» Set task 1
Answer these questions from the column on Goa's editors:
(a) What color did KSK Menon always dress in?
(b) Where did he attend Sunday Mass?
(c) What loss to the airline did his editorial attribute to the minister's conduct?
» Set task 2
Extend the column on Goa's editors beyond its final sentence, keeping the same voice.

═════ Quoted passage ═════

GOA’S EDITORS-2
By Valmiki Faleiro
Dr. KSK Menon was a former Army man. As Editor of Goa’s then only English
daily, he
expected army discipline from staff. Woe befell anyone not standing to ramrod
attention
as he trooped in. He provided abundant cue of his arrival: pointedly pounding
his feet on
the wooden staircase and floor of the old office, drowning the drone of Lino
composing
machines on the ground floor.
Always in white (even shoes or occasional sandals were white) – good for the
weather,
he’d say – he never failed to wax his curling moustaches, clench his pipe in
his teeth,
and carry the foreign tobacco pouch in hand to impress the world. Or forget to
pull an
occasional bluff – like his fellow-Malayalee in a bygone era, AB Nair, of
Mumbai’s FPJ.
(When any minion of the then Bombay Presidency came visiting, the legendary ABN,
courtesy standing orders to his PA, pompously took calls from India’s Prime
Minister.
What ABN spoke in that one-way telecon is best imagined.)
When I knew first-hand that his paper seldom reached Margao before 10am those
days
(mid-‘70s), here was KSK telling me he had received a call while shaving that
morn –
from the PM in Delhi – complimenting him on the day’s “excellent editorial.”
KSK’s editorials … oh well, he was a stickler for grammar. As for content, he
relied on
huge ‘reference files’ – edits and reports from the world’s leading dailies. He
was a
devout Catholic who attended Sunday Mass at Porvorim and obeyed God’s
commandments, as much as those of his employer. It was a monopoly newspaper and
any trash, by way of hosannas to the government of the day, in Goa or Delhi,
sold.
One day, KSK got furious. Agriculture Minister VD Chodankar arrived late for a
flight at
Dabolim. The aircraft had begun taxing out of the apron for take-off. Briefcase
in hand,
Chodankar and his policemen ran in front of the plane, waving wildly to the
pilot to stop.
The aircraft had to turn back, de-pressurize the cabin to disarm the doors, to
let Goa’s
regal majesty in.
“Mr. Minister,” KSK thundered in the lead edit the next morning, “the Indian
Airlines flight
to Bombay is not your *carreira* to Chorao” (the isle Chodankar hailed from),
pointing to
the 1970s loss of Rs.80,000/- to the airline from ministerial demeanour. The
gallant Ed
must have got a sound dressing down in the proprietor’s plush cabin. Never
again did
his plume bear such flourish, save describing someone (not in power, of course)
as one
who suffered from “mental constipation and verbal diarrhea.”

═════ Listing ═════

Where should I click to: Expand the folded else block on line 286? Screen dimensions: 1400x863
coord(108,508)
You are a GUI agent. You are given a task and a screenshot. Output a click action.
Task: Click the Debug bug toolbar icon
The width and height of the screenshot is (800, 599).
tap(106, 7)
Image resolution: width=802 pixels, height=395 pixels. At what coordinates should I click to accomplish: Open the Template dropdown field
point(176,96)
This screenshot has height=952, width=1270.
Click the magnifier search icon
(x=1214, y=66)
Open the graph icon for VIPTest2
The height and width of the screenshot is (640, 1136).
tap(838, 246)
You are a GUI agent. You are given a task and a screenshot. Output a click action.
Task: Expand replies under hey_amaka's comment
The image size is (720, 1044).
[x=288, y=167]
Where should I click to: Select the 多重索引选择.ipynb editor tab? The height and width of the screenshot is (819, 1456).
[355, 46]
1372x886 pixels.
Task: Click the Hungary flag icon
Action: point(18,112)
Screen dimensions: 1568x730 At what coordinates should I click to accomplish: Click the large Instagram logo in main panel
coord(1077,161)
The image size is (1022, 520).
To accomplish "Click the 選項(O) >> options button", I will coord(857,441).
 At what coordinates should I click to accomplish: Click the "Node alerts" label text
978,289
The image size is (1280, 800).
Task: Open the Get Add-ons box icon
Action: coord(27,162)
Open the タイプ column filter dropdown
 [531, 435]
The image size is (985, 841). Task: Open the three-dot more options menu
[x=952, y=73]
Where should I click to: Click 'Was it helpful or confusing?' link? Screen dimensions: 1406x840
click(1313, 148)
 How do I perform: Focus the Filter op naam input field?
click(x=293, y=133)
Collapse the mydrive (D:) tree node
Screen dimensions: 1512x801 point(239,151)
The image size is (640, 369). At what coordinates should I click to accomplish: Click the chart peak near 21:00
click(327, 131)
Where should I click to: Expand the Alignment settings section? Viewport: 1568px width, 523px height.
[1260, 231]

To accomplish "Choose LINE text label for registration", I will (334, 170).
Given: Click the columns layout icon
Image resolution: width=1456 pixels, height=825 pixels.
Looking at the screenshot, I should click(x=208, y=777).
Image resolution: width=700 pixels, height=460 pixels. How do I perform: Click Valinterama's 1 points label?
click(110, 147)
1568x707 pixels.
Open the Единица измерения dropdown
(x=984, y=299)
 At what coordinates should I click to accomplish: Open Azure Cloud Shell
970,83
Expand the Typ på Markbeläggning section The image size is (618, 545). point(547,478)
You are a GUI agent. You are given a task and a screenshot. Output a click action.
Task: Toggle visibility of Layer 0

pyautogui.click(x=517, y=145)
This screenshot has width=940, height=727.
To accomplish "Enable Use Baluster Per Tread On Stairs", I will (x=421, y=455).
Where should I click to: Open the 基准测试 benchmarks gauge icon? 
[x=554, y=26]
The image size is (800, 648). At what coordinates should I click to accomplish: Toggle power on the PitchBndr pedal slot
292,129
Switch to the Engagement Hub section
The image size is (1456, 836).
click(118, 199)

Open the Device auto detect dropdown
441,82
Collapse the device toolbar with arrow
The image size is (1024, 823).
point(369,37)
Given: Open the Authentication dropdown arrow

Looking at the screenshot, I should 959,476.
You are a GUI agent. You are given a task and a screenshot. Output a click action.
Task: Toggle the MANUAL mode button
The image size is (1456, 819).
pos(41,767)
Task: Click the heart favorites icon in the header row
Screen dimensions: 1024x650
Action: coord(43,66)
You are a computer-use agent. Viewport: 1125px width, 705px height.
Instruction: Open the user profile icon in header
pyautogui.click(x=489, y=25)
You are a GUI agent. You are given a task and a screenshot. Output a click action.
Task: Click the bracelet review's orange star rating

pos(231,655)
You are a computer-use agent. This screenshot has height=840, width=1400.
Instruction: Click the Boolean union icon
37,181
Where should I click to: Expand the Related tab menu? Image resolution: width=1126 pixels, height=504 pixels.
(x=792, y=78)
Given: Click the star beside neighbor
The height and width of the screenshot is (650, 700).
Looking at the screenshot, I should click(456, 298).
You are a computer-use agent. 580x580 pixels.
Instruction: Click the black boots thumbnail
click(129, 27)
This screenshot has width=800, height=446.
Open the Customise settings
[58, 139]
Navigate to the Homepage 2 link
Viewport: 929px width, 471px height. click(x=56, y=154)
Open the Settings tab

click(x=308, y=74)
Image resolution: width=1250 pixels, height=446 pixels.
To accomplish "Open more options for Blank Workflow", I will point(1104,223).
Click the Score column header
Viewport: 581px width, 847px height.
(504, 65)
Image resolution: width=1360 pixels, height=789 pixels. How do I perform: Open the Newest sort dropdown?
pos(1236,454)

═════

» Final result 1
(a) White
(b) Porvorim
(c) Rs.80,000/-

» Final result 2
KSK once made me a tempting offer. Pursue studies, gratis, at Dempo Commerce and
join his news desk on a then ok salary of Rs.500 pm. Possible reasons: the
paper was
increasing its daily pages from six to eight, despite the lack of felicity of
language in the
existing pages, where the Queen's English was roundly knifed on a daily basis.
His only
daughter, bubbly Mary, might have been a factor, but I was already hooked by my
future
wife.
Though I declined, KSK never wavered in encouraging me to write. Truth is, he
ran short
of contributors. Sunday edition ran just two regular columns, one by *Balsing*
(Chief
Reporter Singbal), the other by that unique wit, Chief Sub-Ed, Balan. KSK
provided me
story ideas and commissioned full-page Sunday features. By the time I
graduated, I had
a bagful of by-lines and some notoriety to get me a better job at Margao’s
‘West Coast
Times,’ then about to hit the stands.
All said, KSK was a man of steadfast principles. He promised his photograph
would
never appear in his newspaper, except once – when he died. To his eternal
credit, he
scrupulously lived by his values.
PS: Three on the ToI saga. With ‘raddi’ value of its projected 32-page daily
edition being
more than its cover price (Rs.300 per year plus free gift), some imaginative
people are
already planning to get into raddi business. Profits-driven ToI would care less
if the
paper reached the reader or was cornered by raddiwallahs at the newsstalls –
higher the
print run, better the advertising revenue. Think about it as a new publishing
model!
ToI failed on its first quarry. The buzz is they’ve now targeted another local
biggie.
And Sujay Gupta declined the ToI offer, but the better news is: he may still be
back!
Sujay is more passionate about the good of Goa than an average Goan … much like
those backstage lady-architects settled in Goa who researched the RP-2011 for
the Goa
Bachao Abhiyan… (ENDS)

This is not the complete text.